The purpose of religion, fundamentally, was to organise our primal way of thinking, which is The Law, not to reinvent it. A certain theologian, by the name of Jesus the Christ of Nazareth, had a dream to reinvent The Law. Laying out his theory, he emphasised that for us to reason as to achieve a utopia, we must be born-again, of the water, and of the spirit.
To be born-again of the water means to reinvent our human origins, and to be born-again of the spirit means to reinvent how we think. If his theory is accurate, then the implication of being born-again is profound. It extends from casually changing our way of thinking, to painstakingly erasing our identity as humans, and adopting a new identity. How might we achieve this?
As parents, we love our biological families, who ordinarily are one of thousands of families that constitute a society. Due our egocentric nature however, we put our families first in society, regarding them as being more important than all other families. We cater to their wellbeing, even if at the cost of other families. We prefer they occupy the highest economic and political offices or positions of authority, being the family most honoured and celebrated. These biased treatments, though evolutionarily justified, make us incapable, as a civilization, of achieving a utopia.
In the following religious text, Jesus the Christ emphasized that the citizens of a utopia must love each other no different to how we presently love only our biological families. This is not in the context of emotions but in choices, being uncompromising in our loyalty, honour, and respect to one another.
The Holy Bible.
Greater love hath no man than this, that a man lay down his life for his friends. (John 15:13)
Cultured to love unconditionally only our biological families, we, as a civilization, fall short of the requirements for achieving a utopia. To love one another equally, we necessarily must redefine our understanding of family. Evolutionarily, our biological families gave birth to our human cultures, which in turn derived how we think. To reinvent our thinking, we first must reinvent our human cultures, which means we unavoidably must revolutionize our understanding of family.
Observably, each Culture of Faith is a household of creators, discoverers, inventors, and innovators, suitably definable as a family. Each family of faith lives by the substance of their dreams and the evidence of their imaginations, to imitate the universe in the power of creation.
To redefine our families, from being of biological lineage, to an intellectual lineage, from having an evolutionary ancestry, to a revolutionary heritage, we must, with conscious and deliberate effort, renounce our present human identities of biological origins, and adopt the identities of the families of faith that correspond to our dreams and aspirations.

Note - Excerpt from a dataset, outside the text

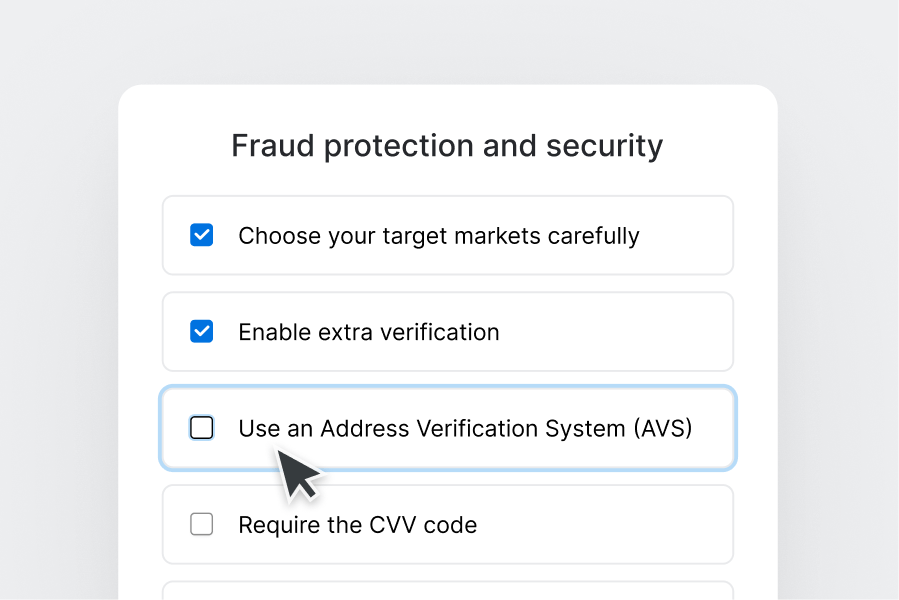Image resolution: width=899 pixels, height=600 pixels.
Task: Click the checkmark icon beside extra verification
Action: pyautogui.click(x=201, y=331)
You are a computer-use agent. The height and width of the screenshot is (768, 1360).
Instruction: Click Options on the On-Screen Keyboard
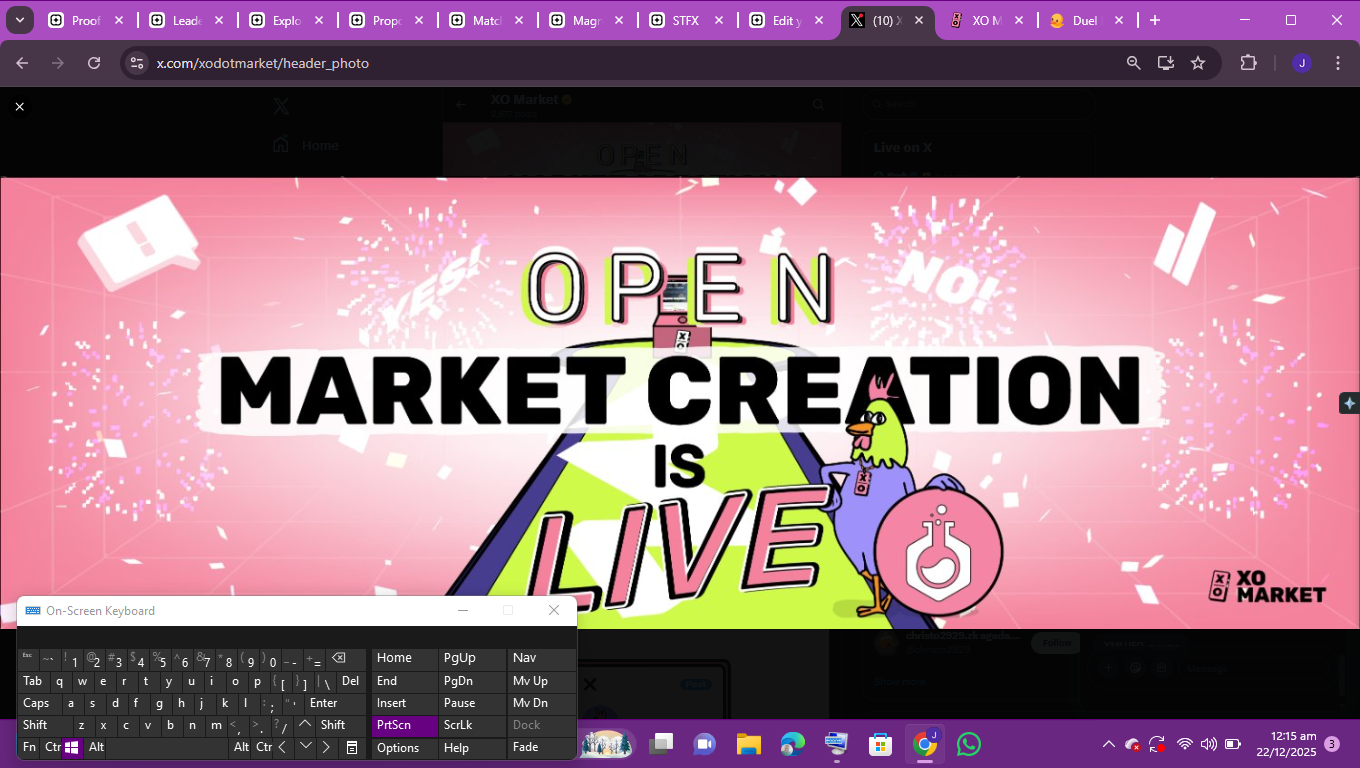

We must forcefully shift our collective paradigm to accommodate that which to us presently is implausible.
In a culture revolution, we each must come to understand, that in achieving a utopia, we must make the following choices. First, we each must choose and dedicate ourselves to our Cultures of Faith. We then must adopt as our new family members, those citizens of our countries who equally share our Culture of Faith. We must extend to them, the bond of loyalty, honour, and respect we presently reserve only for our biological families. People of the public, presently being to us as strangers and foreigners, with whom we have no biological relationships, ties, or connections, must now become as our new brothers, sisters, fathers, mothers, uncles, aunties, tribes, clans, and ancestors.
Accepting and implementing this cultural revolution would initially prove impossible for many of us. Those who accept it would even so find it challenging and conflicting. Only the very intelligent among us, who understand the consequences of maintaining our present way of thinking, would find it welcoming and appreciative.
The numbers of those accepting however would increase over time, as our understanding of the families of faith deepen. As we realise increasingly that they are in no way a threat to our biological families, but on the contrary are the foundations to their guaranteed survival and happiness, our collective paradigm would shift, to overshadow methodically, across a span of decades, our evolutionary understanding of family. Conclusively, this process of being born-again would erase our natural identity as ‘humans’, and give us a supernatural identity that religious texts simply call ‘gods’.
In conclusion here, we must try to answer the following question. Are we intelligent enough to reinvent our families?